# When is Pi Day and Why Do We Celebrate It?

Mathematics isn’t all 1’s and 0’s; a cavalcade of formulas, theorems and expressions exist that challenge the mind and encourage non-linear thinking. That’s where Pi comes in. This mathematical constant offers a myriad of useful applications. It also has a name that’s incredibly fun to say.

The first three numbers of Pi are 3, 1, and 4 – hence why you’ll see people express Pi as 3.14. In reality, there are well over 62 trillion digits in Pi. Mathematicians regularly hold Pi recitation contests to see who can calculate the most digits, but anyone can get in on the fun.

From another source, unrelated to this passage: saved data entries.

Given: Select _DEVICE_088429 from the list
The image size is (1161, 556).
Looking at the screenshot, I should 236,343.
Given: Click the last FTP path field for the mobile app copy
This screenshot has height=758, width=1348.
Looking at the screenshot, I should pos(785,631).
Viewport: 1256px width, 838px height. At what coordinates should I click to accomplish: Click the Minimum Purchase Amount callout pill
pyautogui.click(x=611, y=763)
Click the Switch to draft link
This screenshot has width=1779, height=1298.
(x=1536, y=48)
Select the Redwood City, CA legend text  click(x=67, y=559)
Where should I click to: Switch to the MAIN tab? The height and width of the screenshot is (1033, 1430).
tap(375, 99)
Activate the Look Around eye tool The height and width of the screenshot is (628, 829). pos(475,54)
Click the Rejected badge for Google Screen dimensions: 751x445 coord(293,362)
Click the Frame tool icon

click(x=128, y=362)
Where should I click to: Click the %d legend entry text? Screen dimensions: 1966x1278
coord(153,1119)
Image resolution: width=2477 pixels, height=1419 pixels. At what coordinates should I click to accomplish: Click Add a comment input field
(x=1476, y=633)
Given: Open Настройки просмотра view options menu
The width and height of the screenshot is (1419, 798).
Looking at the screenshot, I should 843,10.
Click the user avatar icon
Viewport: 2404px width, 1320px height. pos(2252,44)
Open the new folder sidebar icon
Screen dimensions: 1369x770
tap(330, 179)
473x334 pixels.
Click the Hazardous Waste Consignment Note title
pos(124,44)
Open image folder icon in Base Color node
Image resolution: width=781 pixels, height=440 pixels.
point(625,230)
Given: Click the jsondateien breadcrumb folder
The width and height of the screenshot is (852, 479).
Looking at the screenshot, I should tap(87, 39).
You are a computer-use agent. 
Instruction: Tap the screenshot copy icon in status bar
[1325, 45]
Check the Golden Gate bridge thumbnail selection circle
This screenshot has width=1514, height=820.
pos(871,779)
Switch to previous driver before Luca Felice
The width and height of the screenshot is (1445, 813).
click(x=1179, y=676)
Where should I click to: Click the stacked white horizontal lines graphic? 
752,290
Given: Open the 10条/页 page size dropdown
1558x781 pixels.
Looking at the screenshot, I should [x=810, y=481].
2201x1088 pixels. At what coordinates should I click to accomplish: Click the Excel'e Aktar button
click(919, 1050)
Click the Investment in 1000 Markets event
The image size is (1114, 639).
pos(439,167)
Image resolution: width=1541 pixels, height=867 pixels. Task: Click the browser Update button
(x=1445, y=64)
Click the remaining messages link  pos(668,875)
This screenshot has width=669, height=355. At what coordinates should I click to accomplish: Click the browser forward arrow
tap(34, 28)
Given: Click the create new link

**Why Do People Celebrate Pi Day?**

We have Larry Shaw to thank for this mind-boggling holiday. Shaw pioneered Pi Day back in 1988 while he was working at the Exploratorium – a unique arts, science, and tech museum in San Francisco, California. According to legend, Shaw was captivated by mathematical constants and how they applied to everyday life. During a company retreat, Shaw pitched the idea of celebrating Pi on March 14 to honor the first three numbers of Pi.

Shaw’s co-workers gravitated towards the idea and held a small party where pies were the centerpiece dish. In 1989, Shaw and his team held their party at the Exploratorium proper and invited many more guests to the festivities. The celebration grew in size and scope each year, and celebrants continued the tradition even when they traveled abroad. Rather quickly, Pi Day grew from a small event to a global celebration.

**Is Pi a real number?**

Absolutely! Pi is a real number, as all numbers that exist on a number line are real. Real numbers include all rational and irrational numbers, and Pi is defined as an irrational number.

There are several categories that refer to types of numbers. Numbers that aren’t real numbers include imaginary and complex numbers. Imaginary numbers are all numbers that are divisible by “i”, or the square root of a negative one.

Rational numbers are those that can be written as a simple fraction. Therefore, 0.11111… (repeating) is a rational number because it can be written as 1/9, but pi is not a rational number because there is no fraction that is equal to the number Pi.